Aim of the exercise
Using the profile of the International Journal of Systematic and Evolutionary Microbiology below, answer these:
1. Who edits the journal?
2. After how many months does the journal's delayed open access begin?
3. Which groups of microorganisms does its scope name?

Selected extract
■ ■ ■ ■ ■ ■ ■

International Journal of Systematic and Evolutionary Microbiology
- Discipline: Microbiology, systematics, evolutionary biology
- Language: English
- Edited by: Martha Trujillo

Publication details
- Former names: International Bulletin of Bacteriological Nomenclature and Taxonomy, International Journal of Systematic Bacteriology
- History: 1951–present
- Publisher: Microbiology Society
- Frequency: Monthly
- Open access: Delayed, after 12 months
- Impact factor: 2.0 (2024)

Standard abbreviations
- ISO 4: Int. J. Syst. Evol. Microbiol.

Indexing
- CODEN: ISEMF5
- ISSN: 1466-5026 (print) 1466-5034 (web)
- LCCN: 00252051
- OCLC no.: 807119723

Links
- Journal homepage; Online access; Online archive;

= International Journal of Systematic and Evolutionary Microbiology =

The International Journal of Systematic and Evolutionary Microbiology is a peer-reviewed scientific journal covering research in the field of microbial systematics that was established in 1951. Its scope covers the taxonomy, nomenclature, identification, characterisation, culture preservation, phylogeny, evolution, and biodiversity of all microorganisms, including prokaryotes, yeasts and yeast-like organisms, protozoa and algae. The journal is currently published monthly by the Microbiology Society.

■ ■ ■ ■ ■ ■ ■

Provided data
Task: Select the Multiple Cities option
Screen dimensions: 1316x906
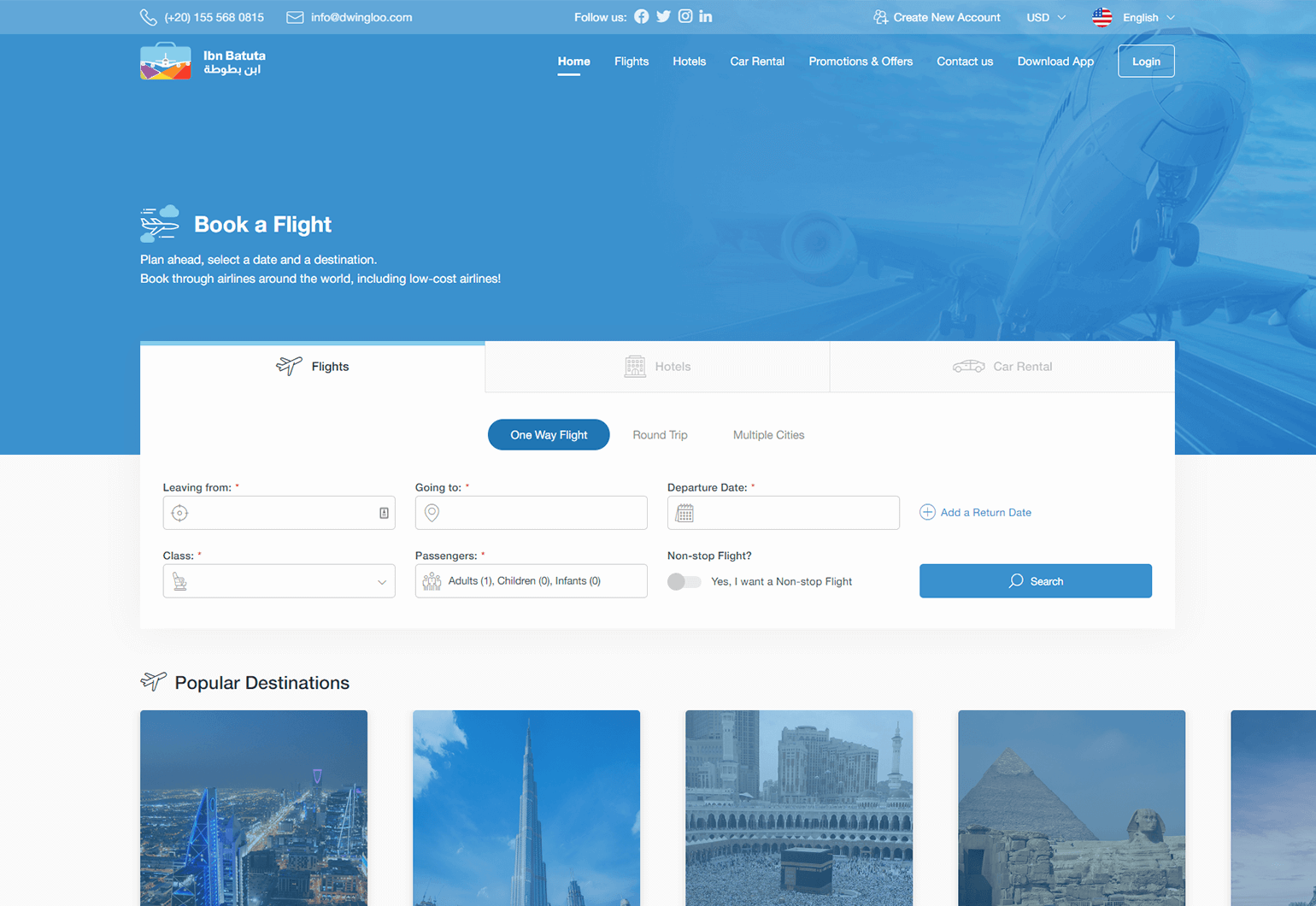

■ ■ ■ ■ ■ ■ ■

Task solution
1. Martha Trujillo
2. 12 months
3. Prokaryotes, yeasts and yeast-like organisms, protozoa and algae